Beaucoup déambulent par grappes et forment des micro-rassemblements, de facto tolérés, comme dans le quartier sensible de la Vallée du Tir où une cinquantaine de jeunes jouent à la pétanque et discutent, totalement indifférents à l’encerclement par les gendarmes de leur square baigné de musique reggae.

« La stratégie des autorités, c’est d’étouffer le rassemblement de masse. L’État a peur que le peuple kanak se rassemble », analyse sur place Dede Bouama, un « animateur » du quartier, tunique traditionnelle nouée en bandana.

« Ne pas respecter cette date, ça nous rappelle l’histoire de la prise de possession. Les Français sont venus et ont dit ‘Ici, c’est chez nous’. Aujourd’hui, avec la répression, l’histoire se répète », pense-t-il.

Avec d’autres militants, il a entrepris de « sensibiliser » les plus jeunes à l’histoire du 24 septembre : un traumatisme kanak désormais célébré par une « Fête de la Citoyenneté », instaurée en 2004. 

« Le jeune pourra mieux s’ancrer sur la terre, bien connaître son histoire pour savoir comment il faut lutter », explique-t-il.

Alors que l’archipel connaît des soubresauts réguliers depuis mai, le Haut-commissaire de la République Louis Le Franc assume d’avoir opté pour un « déploiement massif » de forces de l’ordre pour cet anniversaire redouté, sur un territoire où « il ne faut pas grand-chose pour que ça reparte ».

Il se félicite d’un dispositif qui a permis d’éviter tout débordement à ce stade.

Sur les braises des émeutes, « le terrain social reste incandescent« , observe le représentant de l’État. Il fallait donc « dissuader les uns, rassurer les autres ».

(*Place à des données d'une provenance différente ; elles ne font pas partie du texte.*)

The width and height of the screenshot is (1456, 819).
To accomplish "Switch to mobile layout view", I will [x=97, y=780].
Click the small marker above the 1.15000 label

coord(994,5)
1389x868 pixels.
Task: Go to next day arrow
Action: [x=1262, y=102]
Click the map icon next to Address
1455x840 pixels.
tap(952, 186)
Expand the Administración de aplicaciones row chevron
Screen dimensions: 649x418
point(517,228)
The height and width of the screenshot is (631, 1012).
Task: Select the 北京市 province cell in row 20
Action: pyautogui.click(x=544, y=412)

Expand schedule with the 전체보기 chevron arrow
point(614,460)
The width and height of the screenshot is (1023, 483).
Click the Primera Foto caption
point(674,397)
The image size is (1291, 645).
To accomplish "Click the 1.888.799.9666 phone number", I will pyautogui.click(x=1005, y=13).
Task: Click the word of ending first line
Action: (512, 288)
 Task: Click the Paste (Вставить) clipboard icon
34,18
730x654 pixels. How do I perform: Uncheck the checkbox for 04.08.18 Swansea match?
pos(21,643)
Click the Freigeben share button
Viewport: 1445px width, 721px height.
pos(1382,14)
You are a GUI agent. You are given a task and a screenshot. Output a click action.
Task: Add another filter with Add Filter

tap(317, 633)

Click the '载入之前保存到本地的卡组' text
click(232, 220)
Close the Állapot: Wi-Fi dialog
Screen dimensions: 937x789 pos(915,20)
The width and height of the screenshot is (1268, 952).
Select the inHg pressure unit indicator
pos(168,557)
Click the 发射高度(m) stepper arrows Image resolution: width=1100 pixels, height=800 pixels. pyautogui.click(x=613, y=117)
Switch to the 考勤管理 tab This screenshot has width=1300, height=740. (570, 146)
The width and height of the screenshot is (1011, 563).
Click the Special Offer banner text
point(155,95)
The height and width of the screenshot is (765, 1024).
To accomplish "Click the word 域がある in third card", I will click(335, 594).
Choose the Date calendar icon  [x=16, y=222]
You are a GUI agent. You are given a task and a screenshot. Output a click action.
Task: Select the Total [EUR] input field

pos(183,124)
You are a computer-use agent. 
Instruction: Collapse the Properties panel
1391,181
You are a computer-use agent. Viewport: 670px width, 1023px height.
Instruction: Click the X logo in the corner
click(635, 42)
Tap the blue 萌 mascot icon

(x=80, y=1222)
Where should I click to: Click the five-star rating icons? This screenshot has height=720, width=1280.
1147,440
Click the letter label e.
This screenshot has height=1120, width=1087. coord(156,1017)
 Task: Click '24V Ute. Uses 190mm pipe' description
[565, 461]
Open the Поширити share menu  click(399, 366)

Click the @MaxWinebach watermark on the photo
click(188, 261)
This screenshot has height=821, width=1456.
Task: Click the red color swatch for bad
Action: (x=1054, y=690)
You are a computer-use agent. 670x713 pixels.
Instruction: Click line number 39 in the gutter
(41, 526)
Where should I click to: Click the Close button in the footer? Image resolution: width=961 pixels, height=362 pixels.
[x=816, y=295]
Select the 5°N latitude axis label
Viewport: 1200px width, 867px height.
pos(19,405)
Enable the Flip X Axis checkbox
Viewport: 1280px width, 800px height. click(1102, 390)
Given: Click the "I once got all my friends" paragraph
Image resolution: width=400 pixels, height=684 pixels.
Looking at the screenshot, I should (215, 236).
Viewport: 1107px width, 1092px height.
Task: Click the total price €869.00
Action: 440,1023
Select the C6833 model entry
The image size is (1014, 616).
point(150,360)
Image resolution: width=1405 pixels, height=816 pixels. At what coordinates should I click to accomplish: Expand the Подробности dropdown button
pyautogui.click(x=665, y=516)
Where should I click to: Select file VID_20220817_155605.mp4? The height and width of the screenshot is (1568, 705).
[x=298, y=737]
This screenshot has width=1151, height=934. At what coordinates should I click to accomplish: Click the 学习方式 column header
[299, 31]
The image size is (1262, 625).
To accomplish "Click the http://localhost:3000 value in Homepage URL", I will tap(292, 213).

« Réapprendre à vivre ensemble »

Ceux qu’il faut rassurer, ce sont les résidents d’origine européenne tentés de prendre les armes, dit-il, et qui se sont barricadés depuis les premières heures des troubles dans les quartiers huppés.

Autour de ces derniers flottent les drapeaux bleu, blanc, rouge. Près de l’aérodrome de Magenta, dans l’est de Nouméa, des dizaines de personnes bravent les interdictions derrière le barrage fait de pneus, de portes dégondées et autres parpaings, filtrant toujours l’accès au lotissement, planté de palmiers et de fleurs d’hibiscus.

Ces « voisins vigilants » y chantent la Marseillaise, gâteaux apéritifs en main.

En rien une « provocation », défend Willy Gatuhau, le porte-parole du « CRC », le Collectif de résistance citoyenne : « Nous sommes en France ! Ce 171e anniversaire est celui du rattachement de la Nouvelle-Calédonie à la France, nous avons un devoir de mémoire », plaide-t-il.

« C’est un choix qu’on a fait trois fois par référendum », explique-t-il.

Cette année, la Fête de la Citoyenneté a un goût amer, reconnaît toutefois l’ancien élu. « De quelle citoyenneté parle-t-on ? Encore faut-il vouloir faire peuple ensemble. Je n’ai pas l’impression que ce soit la volonté du camp en face. »

« Les gens doivent réapprendre à vivre ensemble, il y a des fractures profondes », convient également le Haut-commissaire Le Franc.

Le quartier de Tuband, à Nouméa, résume à lui seul ce défi. En quelques centaines de mètres, il concentre villas cossues avec cocotiers et murs immaculés surmontés de barbelés et protégées par des blocs de pierre bleu, blanc, rouge et HLM majoritairement occupés par des populations autochtones, où une trentaine de personnes s’affairent autour d’un barbecue sous des drapeaux kanaks et une grande affiche à l’effigie du « Che » Guevara. 

Sur une pancarte, à l’entrée, cette date peinte en rouge : « 24.09.1853. Deuil Kanak ».